Exercise objective: Entries follow. Set all of them down as they stand.

Supplied information:
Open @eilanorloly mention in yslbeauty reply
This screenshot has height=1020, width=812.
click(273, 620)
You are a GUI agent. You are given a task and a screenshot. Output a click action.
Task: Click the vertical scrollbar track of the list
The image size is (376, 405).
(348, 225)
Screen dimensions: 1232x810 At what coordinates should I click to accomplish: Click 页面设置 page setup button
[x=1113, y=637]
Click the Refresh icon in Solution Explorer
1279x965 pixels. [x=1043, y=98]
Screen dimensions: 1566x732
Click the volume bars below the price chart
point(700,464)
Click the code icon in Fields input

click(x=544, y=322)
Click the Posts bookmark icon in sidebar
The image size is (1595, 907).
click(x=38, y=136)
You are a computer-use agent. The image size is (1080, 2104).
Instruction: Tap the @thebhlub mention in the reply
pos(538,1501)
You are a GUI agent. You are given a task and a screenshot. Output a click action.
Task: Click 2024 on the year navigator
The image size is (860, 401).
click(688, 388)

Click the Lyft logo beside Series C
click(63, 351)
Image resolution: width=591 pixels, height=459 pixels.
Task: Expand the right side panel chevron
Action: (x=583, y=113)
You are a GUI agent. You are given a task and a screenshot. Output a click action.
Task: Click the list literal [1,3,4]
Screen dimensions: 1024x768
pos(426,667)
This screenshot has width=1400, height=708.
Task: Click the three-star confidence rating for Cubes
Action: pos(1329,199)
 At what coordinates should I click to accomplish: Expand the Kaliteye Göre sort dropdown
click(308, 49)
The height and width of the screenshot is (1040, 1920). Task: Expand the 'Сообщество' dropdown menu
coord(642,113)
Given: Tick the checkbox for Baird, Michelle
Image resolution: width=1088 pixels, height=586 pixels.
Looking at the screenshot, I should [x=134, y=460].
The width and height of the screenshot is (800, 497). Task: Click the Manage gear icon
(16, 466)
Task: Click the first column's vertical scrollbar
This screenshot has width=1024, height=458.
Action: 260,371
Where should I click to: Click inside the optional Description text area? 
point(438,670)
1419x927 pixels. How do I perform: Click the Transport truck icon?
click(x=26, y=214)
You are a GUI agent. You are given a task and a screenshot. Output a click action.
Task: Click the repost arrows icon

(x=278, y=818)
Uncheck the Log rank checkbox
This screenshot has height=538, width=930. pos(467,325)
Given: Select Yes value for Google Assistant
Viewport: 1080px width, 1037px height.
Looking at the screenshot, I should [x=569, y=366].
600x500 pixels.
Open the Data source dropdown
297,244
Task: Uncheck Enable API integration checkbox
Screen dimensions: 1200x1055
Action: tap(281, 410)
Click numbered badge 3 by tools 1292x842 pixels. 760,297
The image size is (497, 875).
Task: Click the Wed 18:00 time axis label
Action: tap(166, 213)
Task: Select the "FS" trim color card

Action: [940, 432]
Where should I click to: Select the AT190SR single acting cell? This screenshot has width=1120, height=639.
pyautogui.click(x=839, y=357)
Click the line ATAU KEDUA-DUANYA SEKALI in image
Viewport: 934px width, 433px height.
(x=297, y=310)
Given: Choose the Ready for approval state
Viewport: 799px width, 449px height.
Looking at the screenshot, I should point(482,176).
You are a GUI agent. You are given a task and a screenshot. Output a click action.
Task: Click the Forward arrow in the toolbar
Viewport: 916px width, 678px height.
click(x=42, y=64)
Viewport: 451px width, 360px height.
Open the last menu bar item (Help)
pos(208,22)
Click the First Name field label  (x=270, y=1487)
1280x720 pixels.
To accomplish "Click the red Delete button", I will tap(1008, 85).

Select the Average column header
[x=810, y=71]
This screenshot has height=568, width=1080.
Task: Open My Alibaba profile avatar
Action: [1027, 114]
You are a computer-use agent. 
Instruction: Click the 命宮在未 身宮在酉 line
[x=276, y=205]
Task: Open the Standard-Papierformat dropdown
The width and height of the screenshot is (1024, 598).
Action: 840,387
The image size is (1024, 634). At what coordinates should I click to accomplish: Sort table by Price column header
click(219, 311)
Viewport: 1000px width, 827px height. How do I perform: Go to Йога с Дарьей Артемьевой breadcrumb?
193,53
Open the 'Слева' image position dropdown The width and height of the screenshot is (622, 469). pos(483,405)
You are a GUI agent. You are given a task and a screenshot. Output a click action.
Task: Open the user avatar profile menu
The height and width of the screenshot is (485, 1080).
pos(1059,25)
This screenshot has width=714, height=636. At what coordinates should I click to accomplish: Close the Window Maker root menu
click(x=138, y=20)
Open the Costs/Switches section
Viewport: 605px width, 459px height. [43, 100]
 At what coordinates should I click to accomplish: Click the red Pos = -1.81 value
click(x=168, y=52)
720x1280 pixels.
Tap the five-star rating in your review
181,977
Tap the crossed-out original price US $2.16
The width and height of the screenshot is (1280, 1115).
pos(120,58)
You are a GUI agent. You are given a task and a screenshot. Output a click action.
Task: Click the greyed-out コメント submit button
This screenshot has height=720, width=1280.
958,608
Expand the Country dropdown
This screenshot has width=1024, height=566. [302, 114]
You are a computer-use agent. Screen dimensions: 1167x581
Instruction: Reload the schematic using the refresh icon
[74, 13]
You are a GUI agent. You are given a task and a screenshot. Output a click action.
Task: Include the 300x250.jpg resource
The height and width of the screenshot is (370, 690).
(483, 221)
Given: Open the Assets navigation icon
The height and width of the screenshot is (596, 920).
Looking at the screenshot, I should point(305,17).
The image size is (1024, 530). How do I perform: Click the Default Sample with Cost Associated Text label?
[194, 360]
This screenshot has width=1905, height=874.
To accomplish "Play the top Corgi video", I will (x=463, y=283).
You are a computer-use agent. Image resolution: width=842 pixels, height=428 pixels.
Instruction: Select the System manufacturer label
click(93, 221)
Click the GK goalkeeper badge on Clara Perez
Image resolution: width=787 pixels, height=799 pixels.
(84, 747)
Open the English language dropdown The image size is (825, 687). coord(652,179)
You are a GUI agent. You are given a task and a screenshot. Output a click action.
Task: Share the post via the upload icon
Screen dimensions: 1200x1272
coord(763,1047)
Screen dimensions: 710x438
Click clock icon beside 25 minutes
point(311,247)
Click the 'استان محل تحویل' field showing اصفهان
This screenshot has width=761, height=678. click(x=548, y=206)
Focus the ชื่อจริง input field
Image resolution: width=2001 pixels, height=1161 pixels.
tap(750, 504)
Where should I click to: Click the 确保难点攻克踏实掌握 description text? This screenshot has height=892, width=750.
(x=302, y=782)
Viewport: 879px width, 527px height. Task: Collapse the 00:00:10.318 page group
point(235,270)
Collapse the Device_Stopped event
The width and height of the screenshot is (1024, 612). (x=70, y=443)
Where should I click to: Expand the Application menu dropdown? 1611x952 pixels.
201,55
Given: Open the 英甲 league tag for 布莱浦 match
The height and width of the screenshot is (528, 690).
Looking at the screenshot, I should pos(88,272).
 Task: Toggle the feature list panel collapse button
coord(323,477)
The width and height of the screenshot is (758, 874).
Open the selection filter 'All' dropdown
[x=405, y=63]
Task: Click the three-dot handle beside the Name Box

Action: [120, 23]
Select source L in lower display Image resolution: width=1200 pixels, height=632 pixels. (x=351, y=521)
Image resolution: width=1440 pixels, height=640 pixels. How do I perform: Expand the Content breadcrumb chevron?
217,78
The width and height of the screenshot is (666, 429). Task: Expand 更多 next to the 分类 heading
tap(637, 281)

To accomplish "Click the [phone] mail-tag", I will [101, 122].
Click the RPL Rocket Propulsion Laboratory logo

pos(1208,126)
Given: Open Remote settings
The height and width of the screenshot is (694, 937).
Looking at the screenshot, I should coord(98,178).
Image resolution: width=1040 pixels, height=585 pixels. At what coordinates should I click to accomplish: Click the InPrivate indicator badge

Written solution:
Open @eilanorloly mention in yslbeauty reply
This screenshot has height=1020, width=812.
click(273, 620)
You are a GUI agent. You are given a task and a screenshot. Output a click action.
Task: Click the vertical scrollbar track of the list
The image size is (376, 405).
(348, 225)
Screen dimensions: 1232x810 At what coordinates should I click to accomplish: Click 页面设置 page setup button
[x=1113, y=637]
Click the Refresh icon in Solution Explorer
1279x965 pixels. [x=1043, y=98]
Screen dimensions: 1566x732
Click the volume bars below the price chart
point(700,464)
Click the code icon in Fields input

click(x=544, y=322)
Click the Posts bookmark icon in sidebar
The image size is (1595, 907).
click(x=38, y=136)
You are a computer-use agent. The image size is (1080, 2104).
Instruction: Tap the @thebhlub mention in the reply
pos(538,1501)
You are a GUI agent. You are given a task and a screenshot. Output a click action.
Task: Click 2024 on the year navigator
The image size is (860, 401).
click(688, 388)

Click the Lyft logo beside Series C
click(63, 351)
Image resolution: width=591 pixels, height=459 pixels.
Task: Expand the right side panel chevron
Action: (x=583, y=113)
You are a GUI agent. You are given a task and a screenshot. Output a click action.
Task: Click the list literal [1,3,4]
Screen dimensions: 1024x768
pos(426,667)
This screenshot has width=1400, height=708.
Task: Click the three-star confidence rating for Cubes
Action: pos(1329,199)
 At what coordinates should I click to accomplish: Expand the Kaliteye Göre sort dropdown
click(308, 49)
The height and width of the screenshot is (1040, 1920). Task: Expand the 'Сообщество' dropdown menu
coord(642,113)
Given: Tick the checkbox for Baird, Michelle
Image resolution: width=1088 pixels, height=586 pixels.
Looking at the screenshot, I should [x=134, y=460].
The width and height of the screenshot is (800, 497). Task: Click the Manage gear icon
(16, 466)
Task: Click the first column's vertical scrollbar
This screenshot has width=1024, height=458.
Action: 260,371
Where should I click to: Click inside the optional Description text area? 
point(438,670)
1419x927 pixels. How do I perform: Click the Transport truck icon?
click(x=26, y=214)
You are a GUI agent. You are given a task and a screenshot. Output a click action.
Task: Click the repost arrows icon

(x=278, y=818)
Uncheck the Log rank checkbox
This screenshot has height=538, width=930. pos(467,325)
Given: Select Yes value for Google Assistant
Viewport: 1080px width, 1037px height.
Looking at the screenshot, I should [x=569, y=366].
600x500 pixels.
Open the Data source dropdown
297,244
Task: Uncheck Enable API integration checkbox
Screen dimensions: 1200x1055
Action: tap(281, 410)
Click numbered badge 3 by tools 1292x842 pixels. 760,297
The image size is (497, 875).
Task: Click the Wed 18:00 time axis label
Action: tap(166, 213)
Task: Select the "FS" trim color card

Action: [940, 432]
Where should I click to: Select the AT190SR single acting cell? This screenshot has width=1120, height=639.
pyautogui.click(x=839, y=357)
Click the line ATAU KEDUA-DUANYA SEKALI in image
Viewport: 934px width, 433px height.
(x=297, y=310)
Given: Choose the Ready for approval state
Viewport: 799px width, 449px height.
Looking at the screenshot, I should point(482,176).
You are a GUI agent. You are given a task and a screenshot. Output a click action.
Task: Click the Forward arrow in the toolbar
Viewport: 916px width, 678px height.
click(x=42, y=64)
Viewport: 451px width, 360px height.
Open the last menu bar item (Help)
pos(208,22)
Click the First Name field label  (x=270, y=1487)
1280x720 pixels.
To accomplish "Click the red Delete button", I will tap(1008, 85).

Select the Average column header
[x=810, y=71]
This screenshot has height=568, width=1080.
Task: Open My Alibaba profile avatar
Action: [1027, 114]
You are a computer-use agent. 
Instruction: Click the 命宮在未 身宮在酉 line
[x=276, y=205]
Task: Open the Standard-Papierformat dropdown
The width and height of the screenshot is (1024, 598).
Action: 840,387
The image size is (1024, 634). At what coordinates should I click to accomplish: Sort table by Price column header
click(219, 311)
Viewport: 1000px width, 827px height. How do I perform: Go to Йога с Дарьей Артемьевой breadcrumb?
193,53
Open the 'Слева' image position dropdown The width and height of the screenshot is (622, 469). pos(483,405)
You are a GUI agent. You are given a task and a screenshot. Output a click action.
Task: Open the user avatar profile menu
The height and width of the screenshot is (485, 1080).
pos(1059,25)
This screenshot has width=714, height=636. At what coordinates should I click to accomplish: Close the Window Maker root menu
click(x=138, y=20)
Open the Costs/Switches section
Viewport: 605px width, 459px height. [43, 100]
 At what coordinates should I click to accomplish: Click the red Pos = -1.81 value
click(x=168, y=52)
720x1280 pixels.
Tap the five-star rating in your review
181,977
Tap the crossed-out original price US $2.16
The width and height of the screenshot is (1280, 1115).
pos(120,58)
You are a GUI agent. You are given a task and a screenshot. Output a click action.
Task: Click the greyed-out コメント submit button
This screenshot has height=720, width=1280.
958,608
Expand the Country dropdown
This screenshot has width=1024, height=566. [302, 114]
You are a computer-use agent. Screen dimensions: 1167x581
Instruction: Reload the schematic using the refresh icon
[74, 13]
You are a GUI agent. You are given a task and a screenshot. Output a click action.
Task: Include the 300x250.jpg resource
The height and width of the screenshot is (370, 690).
(483, 221)
Given: Open the Assets navigation icon
The height and width of the screenshot is (596, 920).
Looking at the screenshot, I should point(305,17).
The image size is (1024, 530). How do I perform: Click the Default Sample with Cost Associated Text label?
[194, 360]
This screenshot has width=1905, height=874.
To accomplish "Play the top Corgi video", I will (x=463, y=283).
You are a computer-use agent. Image resolution: width=842 pixels, height=428 pixels.
Instruction: Select the System manufacturer label
click(93, 221)
Click the GK goalkeeper badge on Clara Perez
Image resolution: width=787 pixels, height=799 pixels.
(84, 747)
Open the English language dropdown The image size is (825, 687). coord(652,179)
You are a GUI agent. You are given a task and a screenshot. Output a click action.
Task: Share the post via the upload icon
Screen dimensions: 1200x1272
coord(763,1047)
Screen dimensions: 710x438
Click clock icon beside 25 minutes
point(311,247)
Click the 'استان محل تحویل' field showing اصفهان
This screenshot has width=761, height=678. click(x=548, y=206)
Focus the ชื่อจริง input field
Image resolution: width=2001 pixels, height=1161 pixels.
tap(750, 504)
Where should I click to: Click the 确保难点攻克踏实掌握 description text? This screenshot has height=892, width=750.
(x=302, y=782)
Viewport: 879px width, 527px height. Task: Collapse the 00:00:10.318 page group
point(235,270)
Collapse the Device_Stopped event
The width and height of the screenshot is (1024, 612). (x=70, y=443)
Where should I click to: Expand the Application menu dropdown? 1611x952 pixels.
201,55
Given: Open the 英甲 league tag for 布莱浦 match
The height and width of the screenshot is (528, 690).
Looking at the screenshot, I should pos(88,272).
 Task: Toggle the feature list panel collapse button
coord(323,477)
The width and height of the screenshot is (758, 874).
Open the selection filter 'All' dropdown
[x=405, y=63]
Task: Click the three-dot handle beside the Name Box

Action: [120, 23]
Select source L in lower display Image resolution: width=1200 pixels, height=632 pixels. (x=351, y=521)
Image resolution: width=1440 pixels, height=640 pixels. How do I perform: Expand the Content breadcrumb chevron?
217,78
The width and height of the screenshot is (666, 429). Task: Expand 更多 next to the 分类 heading
tap(637, 281)

To accomplish "Click the [phone] mail-tag", I will [101, 122].
Click the RPL Rocket Propulsion Laboratory logo

pos(1208,126)
Given: Open Remote settings
The height and width of the screenshot is (694, 937).
Looking at the screenshot, I should coord(98,178).
Image resolution: width=1040 pixels, height=585 pixels. At what coordinates should I click to accomplish: Click the InPrivate indicator badge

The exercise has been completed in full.